Tft_tasks: Halfway between automl and custom training

pritamdodeja · June 9, 2022, 10:45pm

I would like to get some feedback on a project I’ve been working on: tft_tasks. The picture below was produced by using trace_path.py, also from this project. The third column of nodes are the tasks provided by tft_tasks and the other nodes are the various python functions that make up these tasks.

My Goal

I think MLOPS is about making a leap in many different dimensions; the comfort and safety of pandas, numpy, scikit-learn, Jupyter notebooks, to the uncharted world of tensors, tensorflow transforms, model serving, etc.

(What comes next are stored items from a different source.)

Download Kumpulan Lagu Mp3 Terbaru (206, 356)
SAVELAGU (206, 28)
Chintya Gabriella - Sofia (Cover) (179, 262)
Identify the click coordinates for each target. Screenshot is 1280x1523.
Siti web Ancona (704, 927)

I think we need to make this leap easier, and it is my hope that something like tft_tasks can help, even if a little bit, by grounding users in the familiar reality of python. As such, I see this as a gateway project that gets users to adopt thinking that leads to “pipeline oriented thinking”.

If you look at the continuum of ML, on one side you have AutoML, and on the other side you have custom training with pipelines etc. I think there’s a middle-ground that can help people appreciate just how rich of an ecosystem tensorflow provides from a feature engineering perspective. For example, with tensorflow transform, if you write a preprocessing_fn in a certain way, you essentially get infinite scale with the dataflow model/apache beam.

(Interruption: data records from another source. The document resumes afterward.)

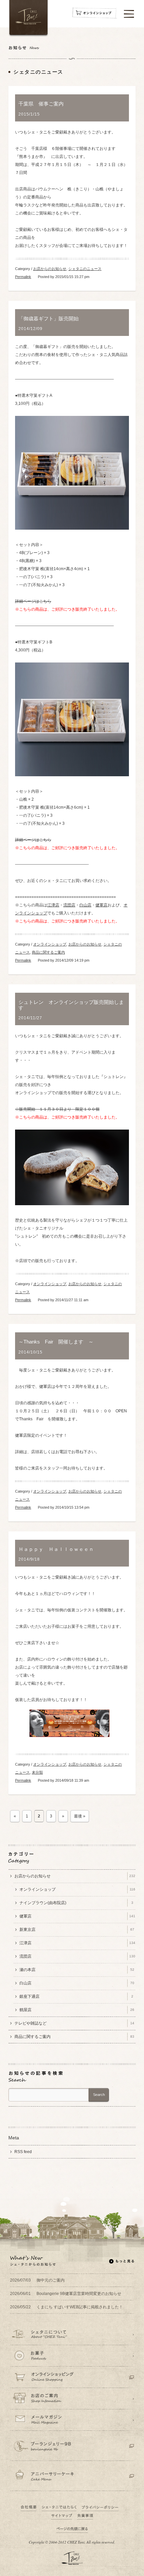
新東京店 (76, 1929)
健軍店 (101, 905)
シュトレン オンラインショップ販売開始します (71, 1004)
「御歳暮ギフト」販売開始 (48, 318)
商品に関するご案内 (48, 952)
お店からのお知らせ (49, 269)
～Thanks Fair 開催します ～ (58, 1341)
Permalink (23, 277)
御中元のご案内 (37, 2280)
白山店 (85, 905)
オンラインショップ (49, 944)
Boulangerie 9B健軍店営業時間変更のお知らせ (65, 2293)
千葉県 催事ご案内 (41, 103)
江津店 (53, 905)
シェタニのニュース (84, 269)
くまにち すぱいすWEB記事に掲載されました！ (66, 2307)
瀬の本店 (76, 1969)
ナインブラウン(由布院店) (76, 1902)
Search (99, 2095)
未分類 (37, 1772)
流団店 (69, 905)
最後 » (79, 1816)
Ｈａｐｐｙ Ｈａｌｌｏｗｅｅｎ (56, 1549)
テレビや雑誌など (74, 2023)
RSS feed (23, 2151)
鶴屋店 (76, 2010)
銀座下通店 (76, 1996)
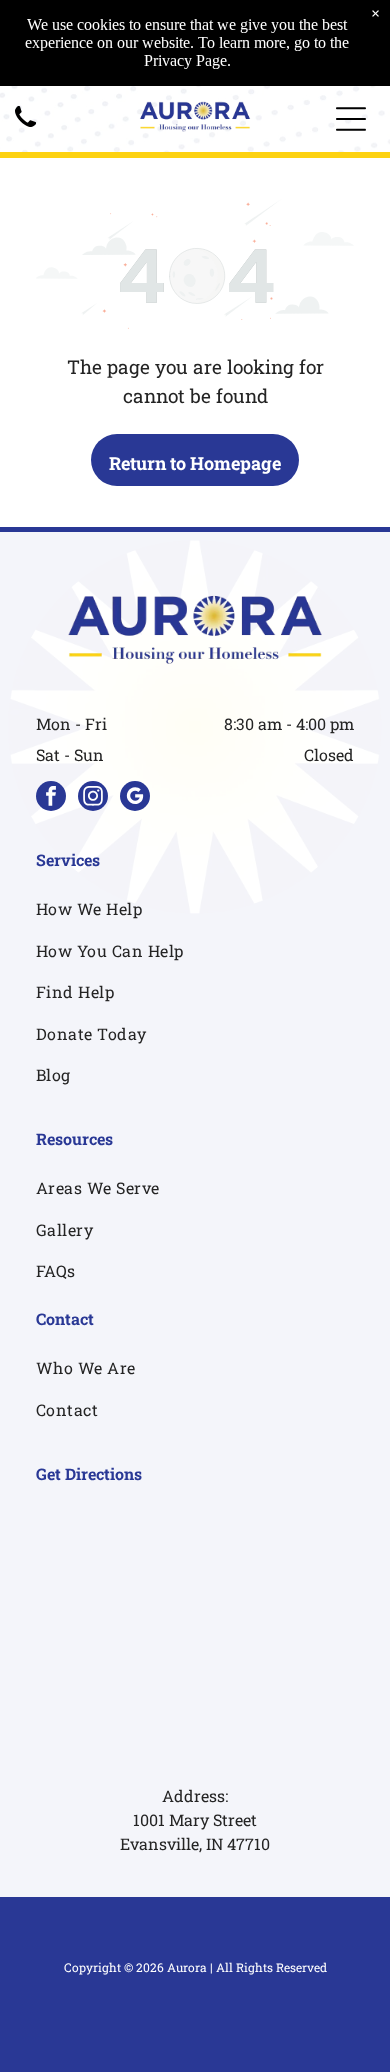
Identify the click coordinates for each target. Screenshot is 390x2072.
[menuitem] (195, 908)
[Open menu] (351, 119)
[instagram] (93, 798)
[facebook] (51, 798)
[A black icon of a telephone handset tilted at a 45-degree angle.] (25, 127)
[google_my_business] (135, 798)
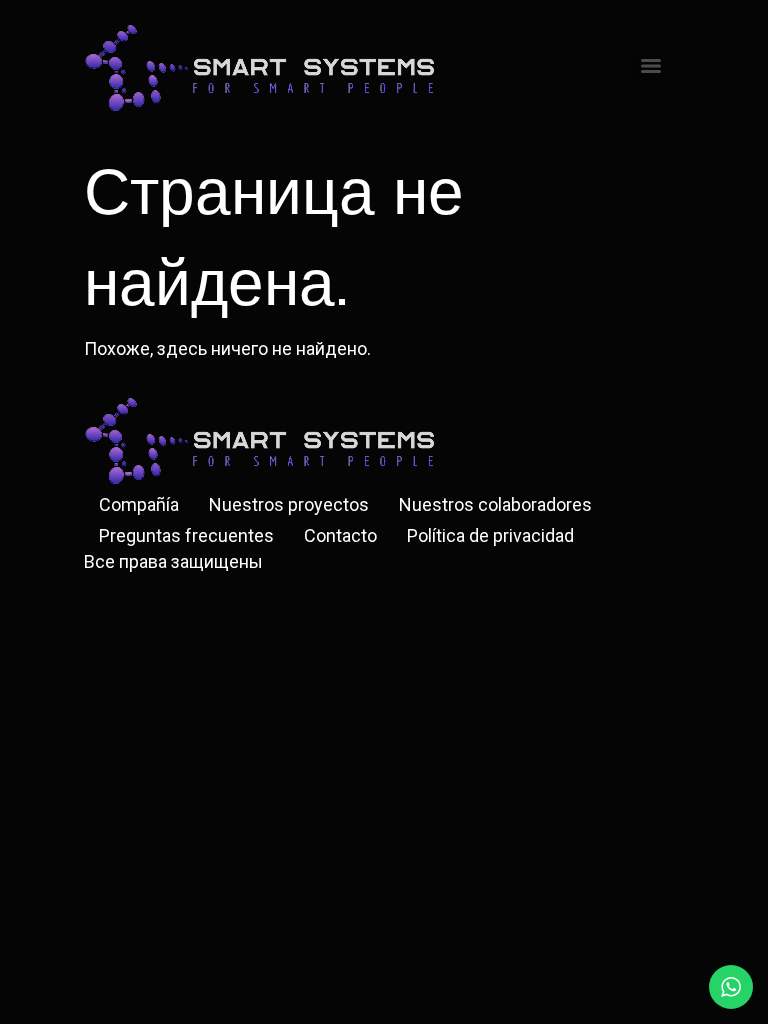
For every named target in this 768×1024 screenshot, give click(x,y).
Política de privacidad (490, 535)
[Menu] (651, 66)
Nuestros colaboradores (495, 504)
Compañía (139, 504)
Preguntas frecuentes (186, 535)
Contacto (340, 535)
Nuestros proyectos (289, 504)
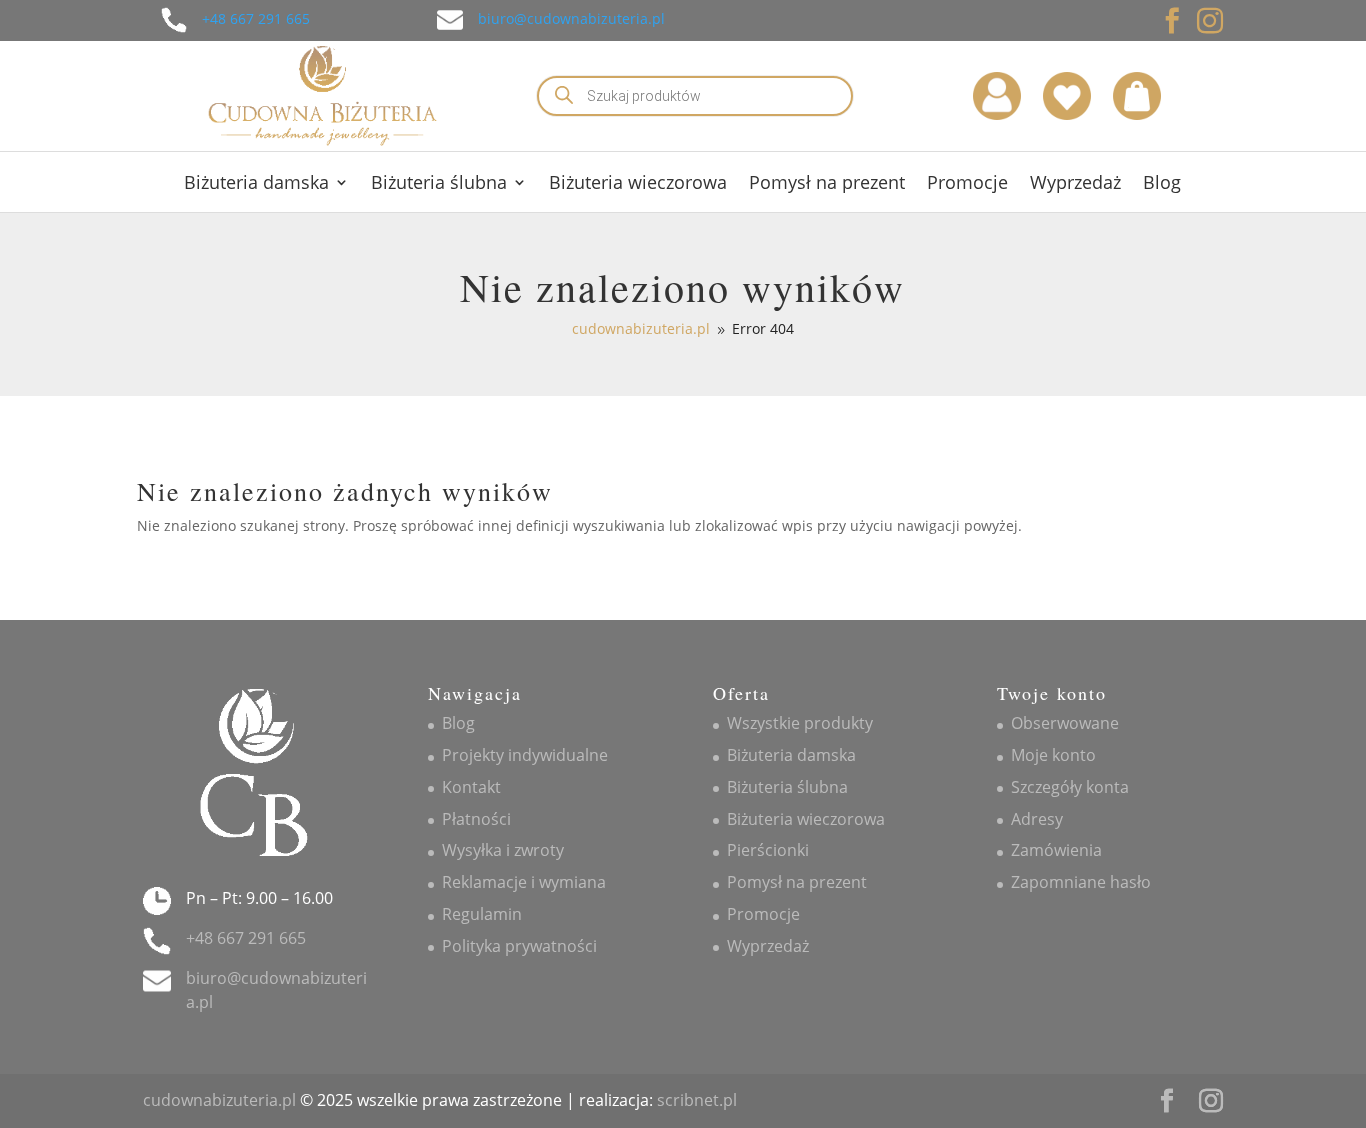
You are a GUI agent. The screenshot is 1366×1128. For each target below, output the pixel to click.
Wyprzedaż (1075, 184)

Wouldn’t it be great if you could point to your data, and the tensorflow ecosystem provides you not only a starting point, where you could write your feature engineering component of the overall workflow, but also provides you with the connections into a basic model, and produces artifacts that can be served? That’s the goal that I’m working towards.

Where I am:

v0.02 Provides the following features:

Sample implementation of an end-to-end ML pipeline in tft_tasks.py using tensorflow transform including sample data.
Instrumentation and depiction of the “pipeline” via TracePath in trace_path.py that captures and visualizes the interrelationships amongst the various functions. The idea being to make the problem less daunting by breaking it down into pieces. Each node is a function, and the edges are transitions of control. For example, one of the tasks is view_transformed_data, where the user can see what a single observation looks like after it’s been passed through preprocessing_fn.
An extensible task based framework via task_dag in tft_tasks.py that captures the dependencies among the various functions that comprise the pipeline, and handles executing pre-requisites.
Maintenance of task state via task_state_dictionary in tft_tasks.py so as not to repeat tasks that have already been performed.
Execution performance is captured, but not currently exposed directly to the user. Performance data is available in the MyTracePath object.

What’s next?

I want to make use of tfx to get the schema related information, and generalize this and add in some interactivity for tabular datasets. It would be a dream to be able to produce a Jupyter notebook to get people started/hooked into the amazing tensorflow ecosystem.

What I need?

I would love feedback through use, ideas, critique of the design/code. Pull requests and issues are also welcome at the repo. Thank you!